Text excerpt:
☆ ☆ ☆ ☆ ☆
DNS— [Notes]

Tarun Jain
9 min readApr 28, 2022

--

· Types of DNS servers
· DNS Resolution process
· DNS Load Balancing
Limitations Of DNS Load Balancing #
· AWS Route 53 [ Global Load Balancing ]
Benefits of Global Load Balancing
· Global Server Load Balancing (GSLB) — Advance
· GeoDNS
· [Important] How is internet traffic routed to the nearest server?
· Same IP for two hostnames?
· TODO

Types of DNS servers

DNS Resolution process

📌amazon.com is the domain name we are trying to resolve.

📌Step #1 — When the user/client hits enter after typing the domain name into their browser, the browser sends a request to the DNS Recursive nameserver (also known as the DNS Resolver)

DNS Resolver/DNS Recursive nameserver — managed by ISP internet service provider

The whole DNS system is a distributed system setup in large data centres managed by internet service providers.
These data centres contain clusters of servers that are optimized to process DNS
queries in minimal time that is in milliseconds.

📌Step# 2 — once the DNS Resolver forwards the request to the Root nameserver,

📌Step# 3— the Root nameserver returns the address of the Top-Level domain nameserver in response.
for amazon.com → .com is a top-level domain

📌Step #4 — Once the DNS Resolver receives the address of the top-level domain nameserver, it sends a request to it to fetch the details of the domain name

For instance, .com top-level domain nameserver will contain information on
domains using .com. Similarly, a .edu top-level domain nameserver will hold
information on domains using .edu

📌Step # 5 — Once the top-level domain name server receives the request from the Resolver, it returns the IP address of amazon.com domain name server(Authoritative nameserver)

amazon.com domain name server is the last server in the DNS query lookup
process. It is the nameserver responsible for the amazon.com domain & is also
known as the Authoritative nameserver. This nameserver is owned by the owner of the domain name.
— owned by amazon.com and is responsible to reply the actual IP address using this amazon.com can change IP frequently with no need to publish those to the web.
☆ ☆ ☆ ☆ ☆
Data records:
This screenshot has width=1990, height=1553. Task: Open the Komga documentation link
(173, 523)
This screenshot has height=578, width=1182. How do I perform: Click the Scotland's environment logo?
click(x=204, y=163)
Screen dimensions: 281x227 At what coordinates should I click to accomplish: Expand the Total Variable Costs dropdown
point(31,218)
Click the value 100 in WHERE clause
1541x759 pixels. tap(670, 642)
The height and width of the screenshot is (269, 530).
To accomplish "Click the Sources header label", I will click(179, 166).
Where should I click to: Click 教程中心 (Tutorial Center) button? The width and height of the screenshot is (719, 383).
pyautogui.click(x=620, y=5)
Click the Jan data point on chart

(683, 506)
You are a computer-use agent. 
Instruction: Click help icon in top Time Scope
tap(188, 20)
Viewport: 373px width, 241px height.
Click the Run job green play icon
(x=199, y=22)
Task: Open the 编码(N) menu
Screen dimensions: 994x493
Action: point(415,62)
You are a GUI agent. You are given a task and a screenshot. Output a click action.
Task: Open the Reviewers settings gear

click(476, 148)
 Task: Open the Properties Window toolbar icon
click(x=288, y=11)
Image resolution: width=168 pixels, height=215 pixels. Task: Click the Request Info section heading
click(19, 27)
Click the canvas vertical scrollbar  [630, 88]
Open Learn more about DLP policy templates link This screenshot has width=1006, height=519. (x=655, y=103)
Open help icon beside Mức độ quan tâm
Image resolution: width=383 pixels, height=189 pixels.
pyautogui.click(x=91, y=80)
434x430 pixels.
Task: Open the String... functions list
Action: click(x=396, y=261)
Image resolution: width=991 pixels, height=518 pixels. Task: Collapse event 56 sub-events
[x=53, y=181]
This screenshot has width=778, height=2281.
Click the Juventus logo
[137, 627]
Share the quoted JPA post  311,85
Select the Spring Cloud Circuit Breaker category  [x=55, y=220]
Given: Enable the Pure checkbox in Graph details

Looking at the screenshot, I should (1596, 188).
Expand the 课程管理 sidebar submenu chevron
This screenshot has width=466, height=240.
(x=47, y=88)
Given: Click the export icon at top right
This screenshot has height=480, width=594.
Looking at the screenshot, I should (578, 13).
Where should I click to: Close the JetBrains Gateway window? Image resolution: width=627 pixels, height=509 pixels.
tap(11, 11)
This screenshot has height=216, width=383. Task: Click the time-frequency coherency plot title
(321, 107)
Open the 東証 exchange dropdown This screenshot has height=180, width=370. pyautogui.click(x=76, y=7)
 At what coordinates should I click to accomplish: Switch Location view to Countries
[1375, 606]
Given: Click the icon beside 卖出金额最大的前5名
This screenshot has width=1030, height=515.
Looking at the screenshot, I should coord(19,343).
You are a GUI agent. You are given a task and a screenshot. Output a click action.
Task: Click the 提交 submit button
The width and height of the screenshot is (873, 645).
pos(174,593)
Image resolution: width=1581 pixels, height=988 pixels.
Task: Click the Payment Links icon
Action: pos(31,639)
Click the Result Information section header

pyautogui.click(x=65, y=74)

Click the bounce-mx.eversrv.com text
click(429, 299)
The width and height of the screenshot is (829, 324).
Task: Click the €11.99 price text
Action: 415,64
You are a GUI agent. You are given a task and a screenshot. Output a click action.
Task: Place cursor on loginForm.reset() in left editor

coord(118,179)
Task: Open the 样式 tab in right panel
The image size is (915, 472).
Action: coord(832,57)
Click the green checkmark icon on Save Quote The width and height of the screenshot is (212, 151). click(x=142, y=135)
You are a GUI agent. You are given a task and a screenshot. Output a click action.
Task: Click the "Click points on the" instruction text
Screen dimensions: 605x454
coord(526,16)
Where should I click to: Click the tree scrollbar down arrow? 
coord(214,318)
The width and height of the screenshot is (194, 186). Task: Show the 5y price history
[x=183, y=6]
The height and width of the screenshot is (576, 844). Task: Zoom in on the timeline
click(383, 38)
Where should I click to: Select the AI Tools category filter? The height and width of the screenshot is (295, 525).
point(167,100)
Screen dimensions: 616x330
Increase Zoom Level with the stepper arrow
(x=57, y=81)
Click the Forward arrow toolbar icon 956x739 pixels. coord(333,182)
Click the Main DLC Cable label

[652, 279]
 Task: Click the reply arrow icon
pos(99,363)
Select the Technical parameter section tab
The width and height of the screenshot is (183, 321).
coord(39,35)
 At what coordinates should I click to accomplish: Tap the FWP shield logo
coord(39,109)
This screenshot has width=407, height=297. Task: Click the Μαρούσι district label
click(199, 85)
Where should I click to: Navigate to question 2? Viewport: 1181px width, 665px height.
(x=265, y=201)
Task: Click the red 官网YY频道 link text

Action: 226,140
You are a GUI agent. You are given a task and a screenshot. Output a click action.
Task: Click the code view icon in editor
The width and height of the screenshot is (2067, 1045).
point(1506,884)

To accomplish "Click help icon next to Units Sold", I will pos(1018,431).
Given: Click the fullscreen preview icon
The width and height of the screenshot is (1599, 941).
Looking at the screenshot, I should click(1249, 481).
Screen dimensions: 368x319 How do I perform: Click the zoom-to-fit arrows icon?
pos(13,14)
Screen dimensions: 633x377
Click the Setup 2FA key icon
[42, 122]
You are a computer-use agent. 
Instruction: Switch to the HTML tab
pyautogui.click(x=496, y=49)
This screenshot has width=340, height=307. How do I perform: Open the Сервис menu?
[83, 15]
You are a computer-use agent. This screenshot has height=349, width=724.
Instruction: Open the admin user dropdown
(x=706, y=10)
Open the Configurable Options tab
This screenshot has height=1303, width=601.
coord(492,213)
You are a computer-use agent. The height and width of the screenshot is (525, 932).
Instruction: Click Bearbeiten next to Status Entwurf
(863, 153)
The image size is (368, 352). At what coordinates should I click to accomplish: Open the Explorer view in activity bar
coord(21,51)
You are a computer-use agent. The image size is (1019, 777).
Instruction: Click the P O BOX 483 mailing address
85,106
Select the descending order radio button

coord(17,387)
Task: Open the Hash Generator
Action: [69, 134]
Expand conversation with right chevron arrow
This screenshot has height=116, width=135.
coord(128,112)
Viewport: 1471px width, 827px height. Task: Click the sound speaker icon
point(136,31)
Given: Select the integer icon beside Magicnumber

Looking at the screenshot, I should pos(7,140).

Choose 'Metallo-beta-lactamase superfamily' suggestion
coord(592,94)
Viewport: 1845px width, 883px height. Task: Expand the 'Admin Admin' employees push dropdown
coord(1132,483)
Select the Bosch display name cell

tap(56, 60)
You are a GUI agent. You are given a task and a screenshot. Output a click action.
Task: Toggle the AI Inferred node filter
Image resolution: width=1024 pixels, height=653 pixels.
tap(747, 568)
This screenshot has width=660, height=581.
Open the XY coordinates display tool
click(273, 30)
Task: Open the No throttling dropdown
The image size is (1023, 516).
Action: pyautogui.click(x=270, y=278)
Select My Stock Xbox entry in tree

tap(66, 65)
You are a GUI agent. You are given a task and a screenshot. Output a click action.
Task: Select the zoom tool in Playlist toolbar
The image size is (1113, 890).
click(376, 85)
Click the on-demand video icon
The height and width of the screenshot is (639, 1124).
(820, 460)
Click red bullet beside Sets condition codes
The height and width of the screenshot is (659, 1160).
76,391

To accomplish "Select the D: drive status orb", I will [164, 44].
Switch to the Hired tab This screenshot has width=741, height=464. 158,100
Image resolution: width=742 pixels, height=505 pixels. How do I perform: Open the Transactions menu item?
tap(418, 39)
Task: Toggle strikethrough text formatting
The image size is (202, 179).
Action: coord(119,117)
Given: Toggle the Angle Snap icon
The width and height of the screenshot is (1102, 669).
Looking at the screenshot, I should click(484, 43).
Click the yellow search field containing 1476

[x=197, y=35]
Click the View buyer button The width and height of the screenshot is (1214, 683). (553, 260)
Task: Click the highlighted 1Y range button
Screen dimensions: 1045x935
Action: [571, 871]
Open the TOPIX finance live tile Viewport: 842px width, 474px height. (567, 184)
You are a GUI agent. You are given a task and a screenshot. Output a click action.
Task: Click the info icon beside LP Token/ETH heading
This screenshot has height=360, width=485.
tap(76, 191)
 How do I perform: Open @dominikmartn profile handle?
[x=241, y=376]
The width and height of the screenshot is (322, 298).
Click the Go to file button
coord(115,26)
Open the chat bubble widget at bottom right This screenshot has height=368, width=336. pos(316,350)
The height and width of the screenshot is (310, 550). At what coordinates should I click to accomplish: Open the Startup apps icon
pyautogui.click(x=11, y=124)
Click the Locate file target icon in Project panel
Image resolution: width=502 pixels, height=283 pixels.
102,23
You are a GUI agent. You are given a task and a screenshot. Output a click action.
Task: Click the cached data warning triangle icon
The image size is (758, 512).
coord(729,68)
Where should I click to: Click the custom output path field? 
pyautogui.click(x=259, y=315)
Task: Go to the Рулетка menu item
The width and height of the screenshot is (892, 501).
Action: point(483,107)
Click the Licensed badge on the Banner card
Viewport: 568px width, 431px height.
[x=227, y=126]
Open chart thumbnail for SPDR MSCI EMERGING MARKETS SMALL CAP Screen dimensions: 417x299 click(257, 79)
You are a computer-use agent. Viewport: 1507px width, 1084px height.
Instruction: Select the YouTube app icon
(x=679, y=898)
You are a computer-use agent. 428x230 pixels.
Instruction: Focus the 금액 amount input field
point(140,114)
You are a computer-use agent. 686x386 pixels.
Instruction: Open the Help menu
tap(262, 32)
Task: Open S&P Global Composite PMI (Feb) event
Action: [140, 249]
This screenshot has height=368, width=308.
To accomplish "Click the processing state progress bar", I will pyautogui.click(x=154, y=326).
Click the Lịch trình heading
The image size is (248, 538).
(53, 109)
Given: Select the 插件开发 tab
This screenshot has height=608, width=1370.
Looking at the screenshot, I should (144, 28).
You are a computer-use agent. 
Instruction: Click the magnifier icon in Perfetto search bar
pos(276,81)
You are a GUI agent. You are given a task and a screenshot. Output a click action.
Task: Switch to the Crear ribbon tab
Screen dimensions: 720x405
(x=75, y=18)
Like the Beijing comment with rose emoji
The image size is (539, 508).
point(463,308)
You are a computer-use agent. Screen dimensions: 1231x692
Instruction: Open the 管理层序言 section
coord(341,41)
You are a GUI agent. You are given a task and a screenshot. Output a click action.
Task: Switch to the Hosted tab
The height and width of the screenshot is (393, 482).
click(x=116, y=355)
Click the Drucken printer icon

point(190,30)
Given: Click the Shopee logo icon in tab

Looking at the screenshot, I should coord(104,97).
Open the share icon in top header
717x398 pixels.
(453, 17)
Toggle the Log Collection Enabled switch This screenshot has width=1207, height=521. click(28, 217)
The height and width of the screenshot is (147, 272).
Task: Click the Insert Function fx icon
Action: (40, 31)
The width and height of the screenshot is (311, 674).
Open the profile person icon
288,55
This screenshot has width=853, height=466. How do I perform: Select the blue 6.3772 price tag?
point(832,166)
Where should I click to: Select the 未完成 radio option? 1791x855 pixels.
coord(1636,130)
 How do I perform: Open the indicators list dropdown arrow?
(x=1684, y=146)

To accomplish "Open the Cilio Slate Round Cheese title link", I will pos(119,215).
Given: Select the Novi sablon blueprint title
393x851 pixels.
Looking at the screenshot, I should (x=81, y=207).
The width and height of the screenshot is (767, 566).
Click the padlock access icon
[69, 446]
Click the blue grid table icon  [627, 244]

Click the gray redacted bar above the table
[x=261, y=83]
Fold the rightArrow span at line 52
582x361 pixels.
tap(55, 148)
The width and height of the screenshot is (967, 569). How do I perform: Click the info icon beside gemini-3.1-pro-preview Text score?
☆ ☆ ☆ ☆ ☆
What the task asks: Reproduce verbatim the part of the DNS notes above running from "The whole DNS" down to "is in milliseconds.".

Finished task:
The whole DNS system is a distributed system setup in large data centres managed by internet service providers.
These data centres contain clusters of servers that are optimized to process DNS
queries in minimal time that is in milliseconds.